- **Reading text**:
More than any other congressional cohort, African-American Members consistently drew attention to apartheid. Between the 92nd and 99th Congresses (1971–1987), black Representatives introduced more than 100 pieces of legislation concerning South Africa, encompassing issues such as diplomatic relations, economic sanctions, and trade restrictions.119 Representative Bill Gray, chairman of the House Committee on the Budget, compared the situation in South Africa to the history of segregation in the United States. “It took us 200, 300 years to eradicate apartheid here by law,” Gray observed. “People forget that only 20 years ago, when I came here to Washington, DC, as a boy, I couldn’t go into the downtown hotels.…We are only 20 years away from our own story, and that plays a part in our double standard” toward South Africa.120 In 1985, Gray introduced a bill endorsed by the House leadership banning new loans and implementing limited economic sanctions in South Africa to “stop the future financing of apartheid.”121 The House approved the Anti-Apartheid Act of 1985 by a vote of 295 to 127, but soundly defeated a stronger disinvestment substitute put forth by Representative Dellums and backed by the CBC. The next month the Senate overwhelmingly passed a weaker version of the House anti-apartheid bill by a vote of 80 to 12.122 Wary of the mounting public pressure for action against South Africa, the President avoided a direct confrontation with Congress and a potential veto override by signing an executive order in September that included some of the congressionally approved sanctions. Gray described the action as “an ill-disguised and ill-advised attempt to circumvent an overwhelmingly bipartisan consensus in Congress.”123

The push for a comprehensive sanctions bill against South Africa reached a crescendo in the second session of the 99th Congress. Gray’s anti-apartheid bill made it to the House Floor again for a vote, where it was expected to pass. For a second time, Dellums offered a substitute. In an unexpected move, the House approved Dellums’s measure by a voice vote. The bill called for a trade embargo and total disinvestment; it was the first legislation that mandated a withdrawal of American companies to pass either chamber. Elated and stunned, Dellums proclaimed, “We haven’t simply altered the debate on apartheid, we’ve changed the environment. Whatever the dynamics of that moment, its effect can’t be changed.”124 A Senate bill sponsored by Richard Lugar of Indiana, which passed 84 to 14, resembled Gray’s more modest anti-apartheid legislation. In the interest of securing passage of a sanctions bill, CBC members, including Dellums, supported Lugar’s measure, which passed the House in September 1986 by a 308 to 77 vote.125 President Reagan vetoed the anti-apartheid legislation, but on October 2, 1986, the Comprehensive Anti-Apartheid Act (CAAA) of 1986 became law when the Senate overrode the veto, following the House.126 The historic legislation marked the first congressional override of a presidential veto on a major foreign policy issue since the enactment of the War Powers Resolution in 1973.127 Mickey Leland observed, “This is probably the greatest victory we’ve ever experienced. The American people have spoken and will be heard around the world.”128

After the passage of the CAAA, black Members continued their fight to abolish apartheid. In 1986, for instance, Gray led a delegation of Representatives to tour South Africa and observe the effects of the sanctions.129 Leading the anti-apartheid movement on the Hill, Dellums persisted in introducing legislation for comprehensive economic sanctions.130 When President George H. W. Bush considered rescinding sanctions against South Africa, Dellums and the CBC remained firm in their conviction that “sanctions should be lifted only when the oppressed people of South Africa say they should be lifted.”131 With the release of Nelson Mandela in 1990 and the establishment of majority rule in South Africa in 1994, the CBC achieved its longtime goal of contributing to the abolishment of apartheid.132

Footnotes

  1. Swain, “Changing Patterns of African-American Representation in Congress”: 132–133.

- **Given material**:
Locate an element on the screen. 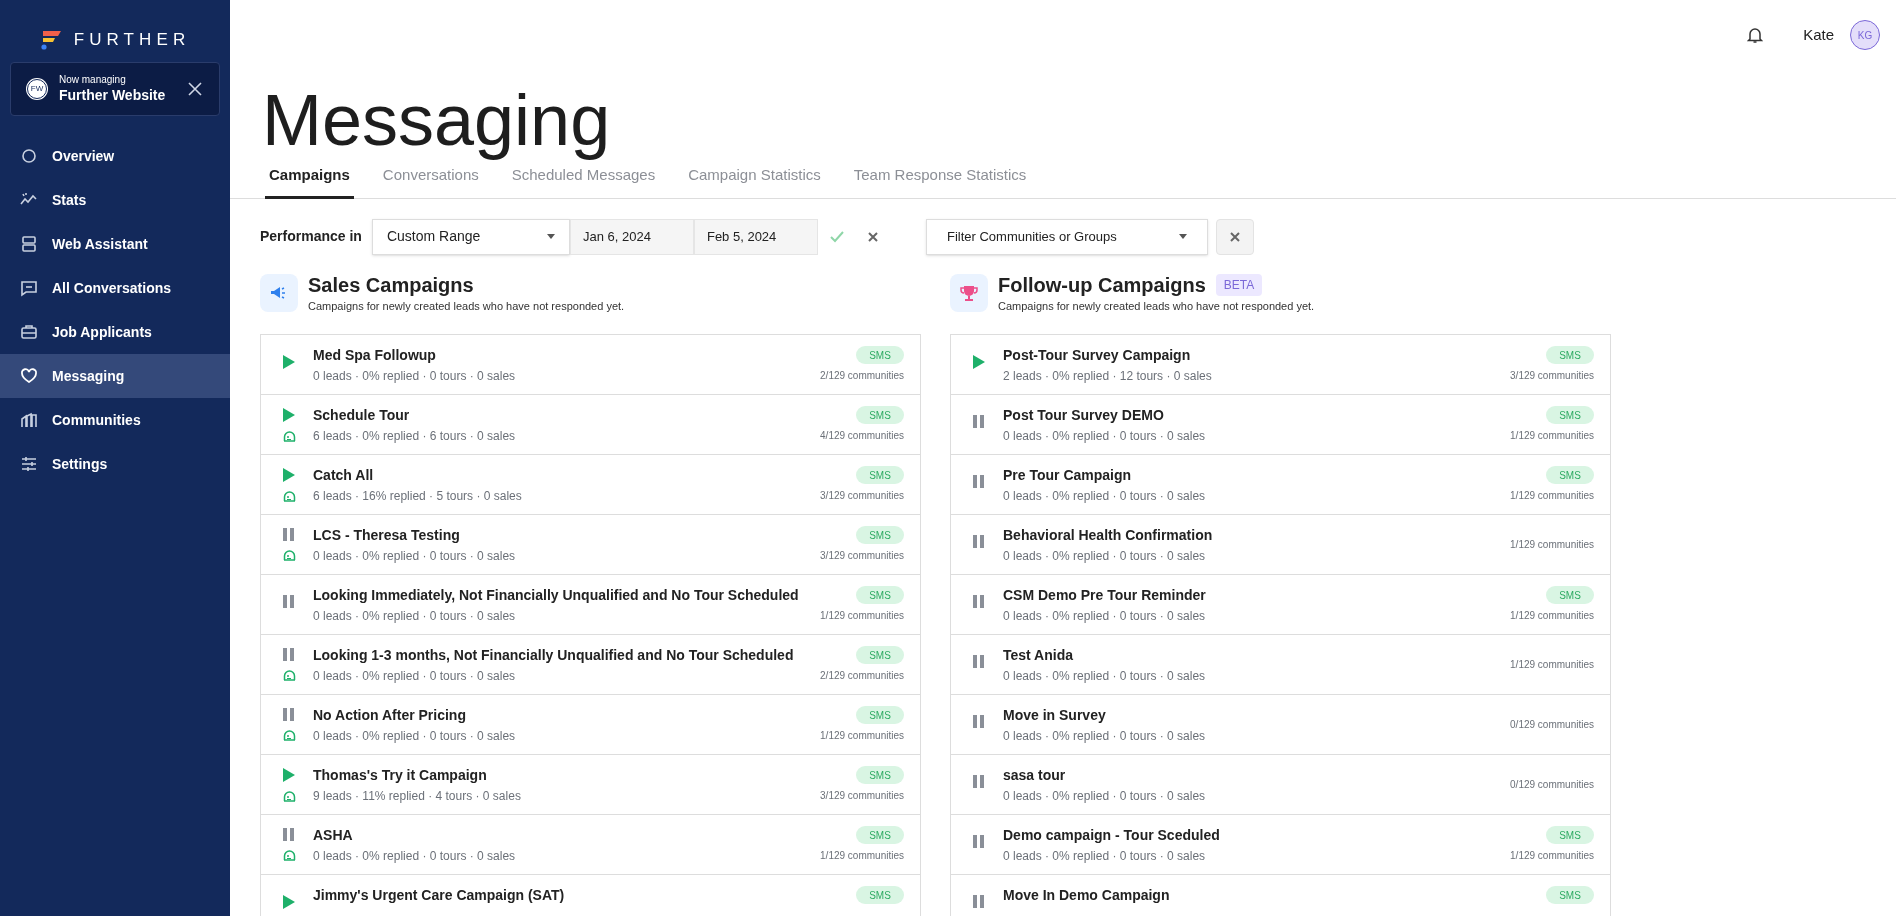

- **Job 1**: From the passage on Congress and apartheid in South Africa, list every vote count given for anti-apartheid bills, with the chamber that cast each one.
- **Job 2**: Write the next part of the passage on Congress and apartheid in South Africa, picking up right after its last line.
The material has nothing to do with what follows the passage.

- **Task result 1**:
- 295 to 127, House (Anti-Apartheid Act of 1985)
- 80 to 12, Senate (weaker version of the House bill)
- 84 to 14, Senate (Richard Lugar's bill)
- 308 to 77, House (Lugar's measure, September 1986)

- **Task result 2**:
  2. For a detailed legislative history, see “Congress Clears Voting Rights Act Extension,” Congressional Quarterly Almanac, 94th Congress, 1st Session, 1975, Volume 1 (Washington, DC: Congressional Quarterly, 1976): 521–532. For a listing of major civil rights bills, see Appendix J, Constitutional Amendments and Major Civil Rights Acts of Congress Referenced in the Text.
  3. Representative Barbara Jordan was instrumental in sponsoring a bill to expand the definition of literacy tests to include election registration materials printed only in English in areas with large non-English-speaking populations—in the case of her Houston district, Hispanics. “I am persuaded that the only means available to language minority citizens, and specifically Mexican-Americans in Texas, to gain equal access to the franchise is through application of the remedies of the Voting Rights Act.” See “Congress Clears Voting Rights Act Extension”: 525.
  4. Ibid.
  5. Ibid., 527. See also Young’s floor remarks and statistics in the Congressional Record, House, 94th Cong., 1st sess. (2 June 1975): 16241–16242.
  6. For a legislative history of the bill, see “Voting Rights Act Extended, Strengthened,” Congressional Quarterly Almanac, 97th Cong., 2nd sess., 1982 (Washington, DC: Congressional Quarterly Inc., 1983): 373–377.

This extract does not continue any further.